The Swiss are an environmentally aware and active nation and generate around 20% of their electricity from hydropower. Other than this they are as dependent on fossil fuels as the rest of us, and as far as I know they have little in the way of natural resources such as gas, oil or coal. I have had a long love-affair with Switzerland, beginning with a holiday there 24 years ago, walking in the Bernese Oberland, and visiting the Reichenbachfalle (Reichenbach Falls) where fictionally Arthur Conan Doyle killed-off Sherlock Holmes' arch-rival, Professor Moriarty, in a death-struggle the two of them had, which resulted in both falling. Holmes was later found to have survived, such was public demand that Conan Doyle wrote more of his fabulous stories on the detective of his imagination, even though the author himself had had enough of him.
The basic idea is that there weren't enough dinosaurs to have been cooked into the vast amount of oil that has been recovered to date, let alone the other half of it that is thought recoverable. There is much debate about how much oil there is to be recovered and Richard Pike (CEO of the Royal Society of Chemistry) was quoted recently as saying that there may be twice as much oil left as was thought - perhaps twice the figure of around 1200 billion barrels. Now that all depends on what precisely is meant by oil, and if you count-in heavy oil, bitumen from tar-sands and oil-shale, maybe there could be 2.4 trillion barrels of it. 3.7 trillion barrels is one estimate I have seen but that counted-in everything including coal-to-liquids conversion.

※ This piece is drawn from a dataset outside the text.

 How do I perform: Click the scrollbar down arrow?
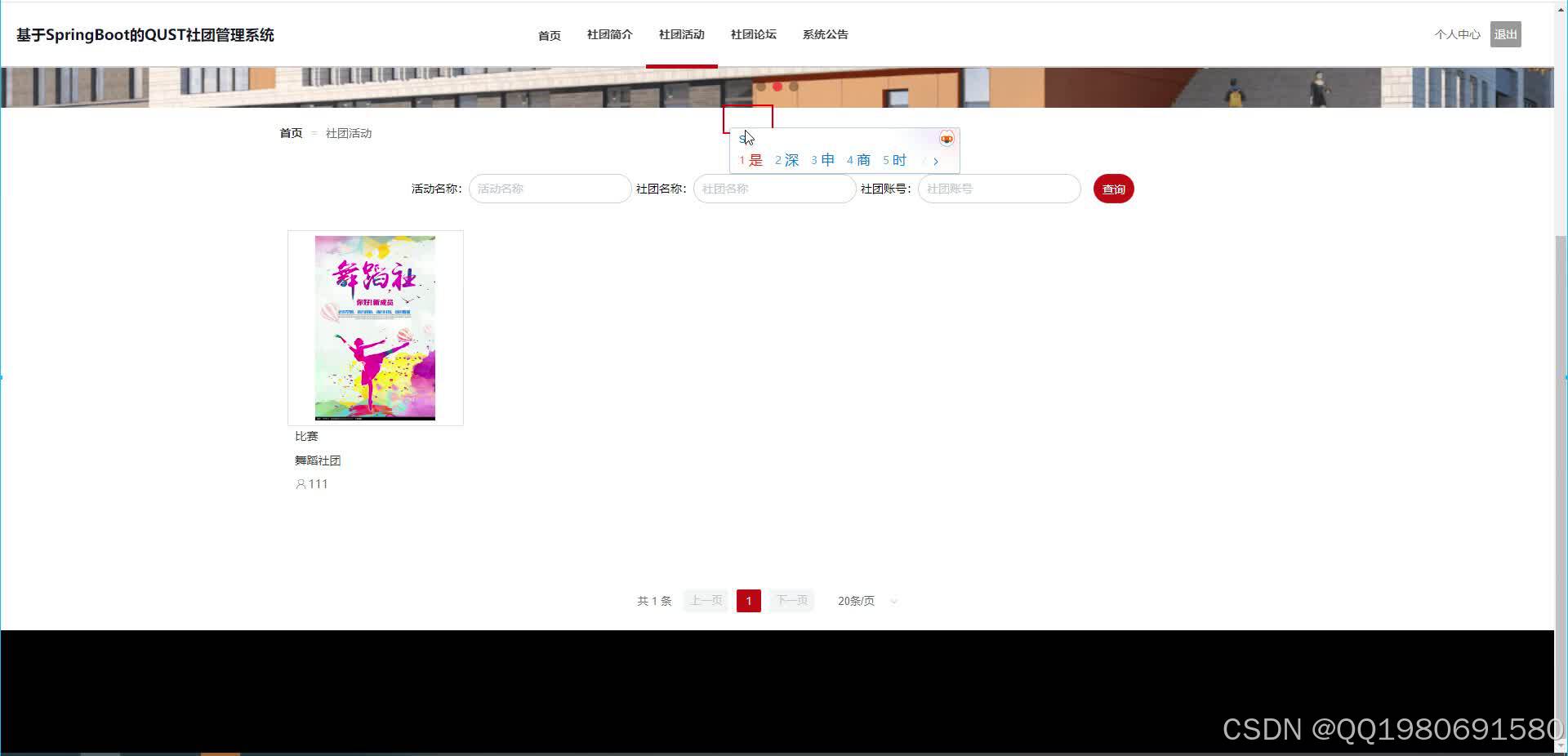(1561, 745)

The real limit is the rate of recovery, however, not how much "oil" there is down there or could be synthesised. Also, while it is nice to see that the price of a barrel of oil is down to around $120 from almost $150, my money is still on a steady increase in the future as none of these oil-sources are likely to be cheap. One wonders too whether the world powers have conspired to pull-down the price of oil in order to preserve the global economy, which could collapse if it rises high enough. Apparently, in the U.S., there has been a fall in the amount of fuel used during the past few months, which is unexpected since people normally drive more during the summer, but not at $4 a gallon, perhaps. Still, it's nearer $8 a gallon over here, the most expensive fuel in Europe.